Records
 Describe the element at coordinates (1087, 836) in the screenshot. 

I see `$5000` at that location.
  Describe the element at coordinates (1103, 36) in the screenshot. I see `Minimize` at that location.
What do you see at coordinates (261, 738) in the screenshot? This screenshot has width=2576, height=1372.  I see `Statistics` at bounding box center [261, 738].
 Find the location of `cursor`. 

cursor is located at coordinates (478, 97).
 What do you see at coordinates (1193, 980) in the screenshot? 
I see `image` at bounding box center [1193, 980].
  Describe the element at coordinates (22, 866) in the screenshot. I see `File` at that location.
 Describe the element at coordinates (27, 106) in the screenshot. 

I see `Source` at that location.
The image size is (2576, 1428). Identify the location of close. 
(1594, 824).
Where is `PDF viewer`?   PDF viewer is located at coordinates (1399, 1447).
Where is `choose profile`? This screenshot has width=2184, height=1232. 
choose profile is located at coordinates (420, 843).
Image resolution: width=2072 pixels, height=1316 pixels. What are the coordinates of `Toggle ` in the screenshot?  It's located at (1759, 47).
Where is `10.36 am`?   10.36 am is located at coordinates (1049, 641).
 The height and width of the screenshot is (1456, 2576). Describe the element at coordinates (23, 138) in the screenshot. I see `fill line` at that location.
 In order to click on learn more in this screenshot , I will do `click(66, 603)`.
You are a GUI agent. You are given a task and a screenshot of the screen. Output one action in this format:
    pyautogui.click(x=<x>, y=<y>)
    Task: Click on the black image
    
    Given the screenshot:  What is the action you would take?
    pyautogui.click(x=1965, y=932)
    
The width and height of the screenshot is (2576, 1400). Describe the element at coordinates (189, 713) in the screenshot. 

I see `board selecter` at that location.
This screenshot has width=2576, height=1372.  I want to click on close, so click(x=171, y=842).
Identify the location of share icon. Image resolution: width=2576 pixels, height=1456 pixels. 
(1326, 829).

→ GOAL OF THE EXERCISE: Reproduce every item above word for word, leaving nothing out or changed.

→ COMPLETE OUTPUT:
 Describe the element at coordinates (1087, 836) in the screenshot. 

I see `$5000` at that location.
  Describe the element at coordinates (1103, 36) in the screenshot. I see `Minimize` at that location.
What do you see at coordinates (261, 738) in the screenshot? This screenshot has width=2576, height=1372.  I see `Statistics` at bounding box center [261, 738].
 Find the location of `cursor`. 

cursor is located at coordinates (478, 97).
 What do you see at coordinates (1193, 980) in the screenshot? 
I see `image` at bounding box center [1193, 980].
  Describe the element at coordinates (22, 866) in the screenshot. I see `File` at that location.
 Describe the element at coordinates (27, 106) in the screenshot. 

I see `Source` at that location.
The image size is (2576, 1428). Identify the location of close. 
(1594, 824).
Where is `PDF viewer`?   PDF viewer is located at coordinates (1399, 1447).
Where is `choose profile`? This screenshot has width=2184, height=1232. 
choose profile is located at coordinates (420, 843).
Image resolution: width=2072 pixels, height=1316 pixels. What are the coordinates of `Toggle ` in the screenshot?  It's located at (1759, 47).
Where is `10.36 am`?   10.36 am is located at coordinates (1049, 641).
 The height and width of the screenshot is (1456, 2576). Describe the element at coordinates (23, 138) in the screenshot. I see `fill line` at that location.
 In order to click on learn more in this screenshot , I will do `click(66, 603)`.
You are a GUI agent. You are given a task and a screenshot of the screen. Output one action in this format:
    pyautogui.click(x=<x>, y=<y>)
    Task: Click on the black image
    
    Given the screenshot:  What is the action you would take?
    pyautogui.click(x=1965, y=932)
    
The width and height of the screenshot is (2576, 1400). Describe the element at coordinates (189, 713) in the screenshot. 

I see `board selecter` at that location.
This screenshot has width=2576, height=1372.  I want to click on close, so click(x=171, y=842).
Identify the location of share icon. Image resolution: width=2576 pixels, height=1456 pixels. 
(1326, 829).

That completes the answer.